A naïve method to obtain parameter estimates for $\{\gamma_1, \gamma_2\}=\gamma$
is based on the maximisation of the pseudo-likelihood~\cite{besag:77}
\begin{equation}
\tilde{L}(\gamma,y) = \prod_i \prod_j f(p_{ij}, y)\;,
\end{equation}
where $f(.)$ is the density of the Bernoulli probability distribution.
This methods provides consistent parameter point estimates, however underestimates the
associated standard errors. Intuitively this is due to the fact that an observation is used as a responser
variable as well as providing information for the covariates in the model.

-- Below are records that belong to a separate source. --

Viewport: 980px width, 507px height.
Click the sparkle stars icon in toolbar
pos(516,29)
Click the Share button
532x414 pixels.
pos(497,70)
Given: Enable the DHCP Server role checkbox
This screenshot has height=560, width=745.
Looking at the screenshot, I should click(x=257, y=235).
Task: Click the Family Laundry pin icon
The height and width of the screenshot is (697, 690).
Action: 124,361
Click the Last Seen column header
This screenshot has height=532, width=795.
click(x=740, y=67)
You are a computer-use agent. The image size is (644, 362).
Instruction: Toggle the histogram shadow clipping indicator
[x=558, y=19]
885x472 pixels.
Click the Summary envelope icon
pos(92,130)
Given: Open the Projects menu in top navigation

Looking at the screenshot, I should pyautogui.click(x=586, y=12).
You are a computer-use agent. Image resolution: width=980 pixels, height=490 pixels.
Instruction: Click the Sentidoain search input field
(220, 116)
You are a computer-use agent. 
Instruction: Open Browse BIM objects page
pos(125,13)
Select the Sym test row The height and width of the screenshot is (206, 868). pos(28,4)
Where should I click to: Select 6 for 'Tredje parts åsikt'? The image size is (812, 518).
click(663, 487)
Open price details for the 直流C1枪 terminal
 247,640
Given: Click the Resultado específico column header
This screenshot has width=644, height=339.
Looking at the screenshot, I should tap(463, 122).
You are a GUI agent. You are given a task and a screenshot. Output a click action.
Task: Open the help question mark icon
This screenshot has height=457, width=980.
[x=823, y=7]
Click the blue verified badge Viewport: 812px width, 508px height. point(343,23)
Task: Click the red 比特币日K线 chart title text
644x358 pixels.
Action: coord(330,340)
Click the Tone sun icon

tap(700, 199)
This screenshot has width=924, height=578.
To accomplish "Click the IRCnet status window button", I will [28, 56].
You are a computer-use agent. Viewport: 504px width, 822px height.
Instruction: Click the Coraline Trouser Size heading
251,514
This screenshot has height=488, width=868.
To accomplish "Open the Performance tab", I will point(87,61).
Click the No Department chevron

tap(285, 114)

One possible workaround is to use resampling methods. However within the context of spatial patterns this is
not straightforward given the need to preserve the spatial structure.
This can be achieved by block resampling~\cite{cressie:93} for instance using a Gibbs sampler~\cite{gumpertz:97}.
The basic idea is to sample from the distribution of each observation $y_{ij}$
conditioning on the current status of the neighbours, with probabilities given b the autologistic model (\ref{eq:prob}).
This is a sequential algorithm which goes as follows.
We start with observed values $y^{(0)}$ from which we obtain via pseudo-likelihood parameter estimates
$\hat{\gamma}^{(0)}$. Next we generate bootstrap resamples
$(y^{(1)}, ..., y^{(n)})$ and for each of them estimates
$(\hat{\gamma}^{(1)}, ..., \hat{\gamma}^{(n)})$ are obtained.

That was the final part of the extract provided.